It's a matter of temperament: submissive / withdrawn / insecure (beta), vs. dominant / outgoing / confident (alpha). Women *tend* to see outgoing, approachable alphas who are headstrong and take charge of their situations as the best potential mates. This is *not* always the case, as there are certainly ones who see submissive beta types - who constantly seem to have a flock of butterflies in their stomachs - as cute.

 

That said, let me elaborate more on alphas, for there are two subtypes: The lovable jackass and the A-hole. LJ's have no trouble teasing the fairer sex about one thing or another. And despite what the whole "all women are immensely insecure" stereotype may have you believe, many of them actually enjoy being teased...to varying degrees, of course. It shows you've got balls, wit, and a sense of humor...but only as long as you MAKE IT CLEAR that you're only kidding - perhaps with a wily smile.

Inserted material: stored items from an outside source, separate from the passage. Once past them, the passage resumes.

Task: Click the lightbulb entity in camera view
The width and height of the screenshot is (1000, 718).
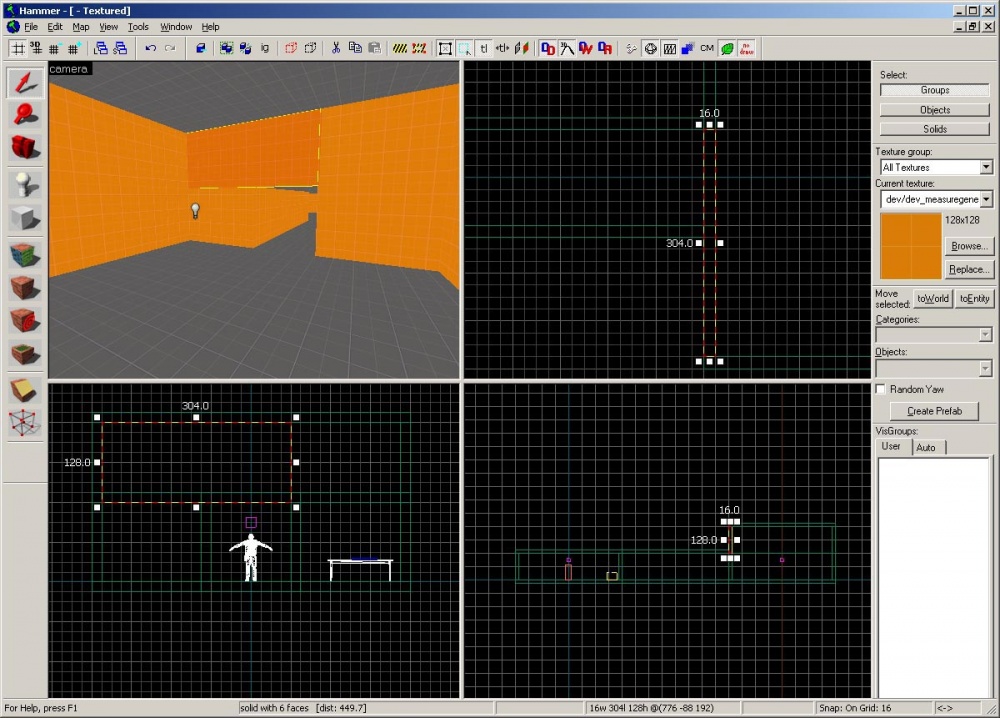Action: tap(196, 210)
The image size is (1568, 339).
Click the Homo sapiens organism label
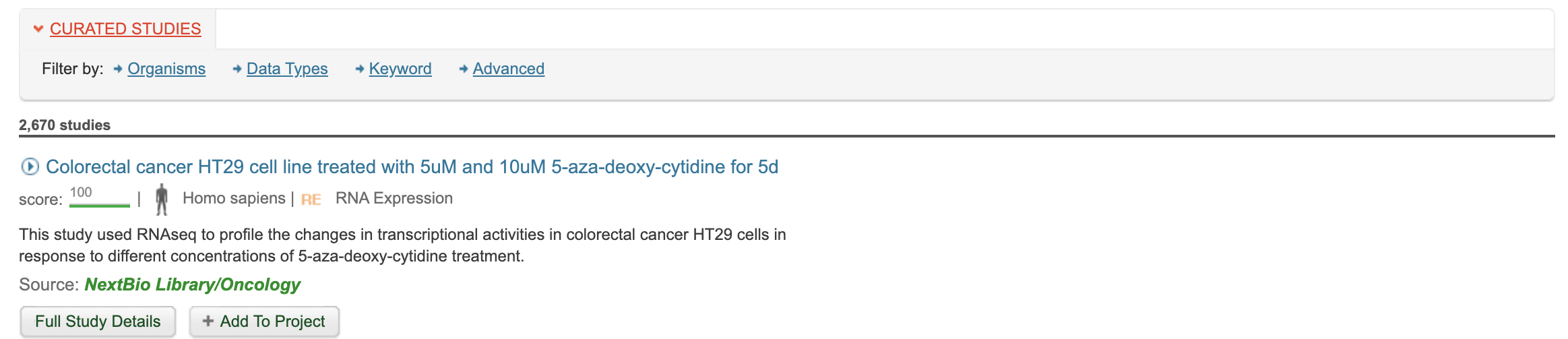(x=234, y=198)
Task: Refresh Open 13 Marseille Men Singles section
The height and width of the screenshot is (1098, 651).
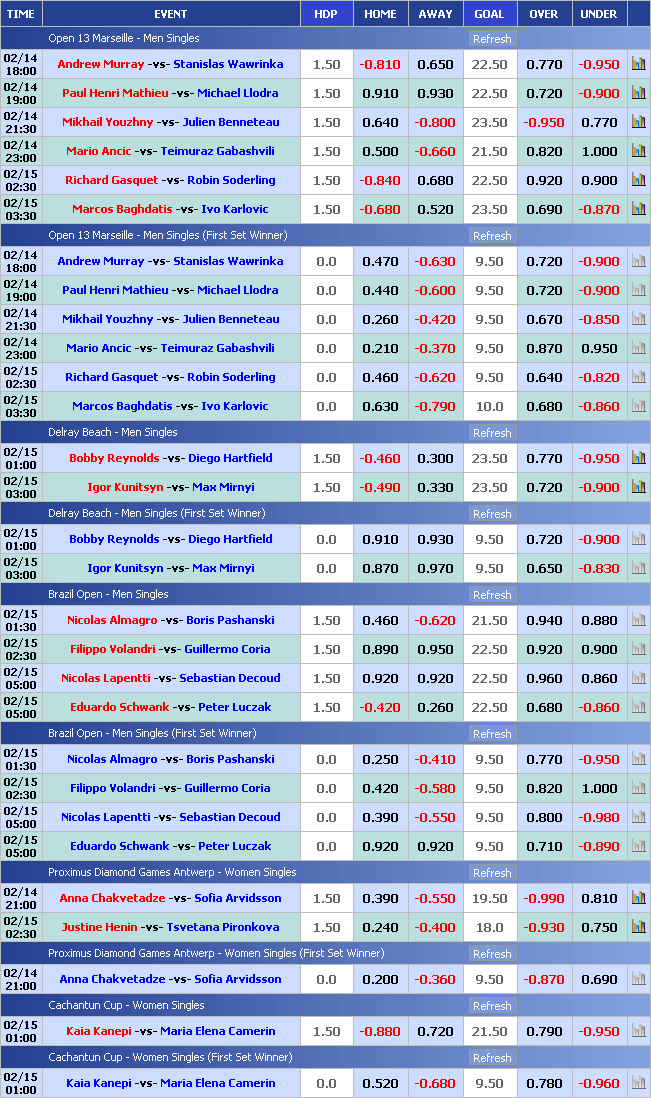Action: click(x=492, y=39)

If she's receptive, she'll make a retort, which you should take in stride. Don't ever let your jokes devolve into mean-spiritedness; this is what total A-holes use to manipulate women by hammering away at their insecurities until they become nervous wrecks with no self-esteem. Most unfortunately, a lot of women fall victim to these guys, to the point where it's kind of become another stereotype.

 

What does all this mean? Probably not much, for you see, women are just as complex as we are, and everything I've said cannot be applied to *all* of them. It's just meant to encourage you, if you are one of those submissive beta types like I was, to expand your horizons and take some risks in the ways you interact with the other sex. Your temperament is not unmalleable; you can shape it over time. It's all in the mind. Tell yourself "I'm a studmuffin" enough, and you'll actually start to believe it on a subconscious level. You will become a more confident person, and no matter what kind of man a woman prefers, extra confidence will always boost your chances. THAT is the main point I'm trying to get across.

 

Note that I'm not telling you that you need to change who you are as a person, just to improve what's already there. There is a clearly definable line between "being someone you're not" and "self-actualization". We can all strive to be friendlier, more outgoing and confident people; we can all strive for self-betterment.

 

Hope that helps somewhat. Take it with a grain of salt, if you please. I also hope it doesn't come off as insensitive or generalizing for either sex. This is just advice based off of MY experience, which I don't claim to be the be-all, end-all.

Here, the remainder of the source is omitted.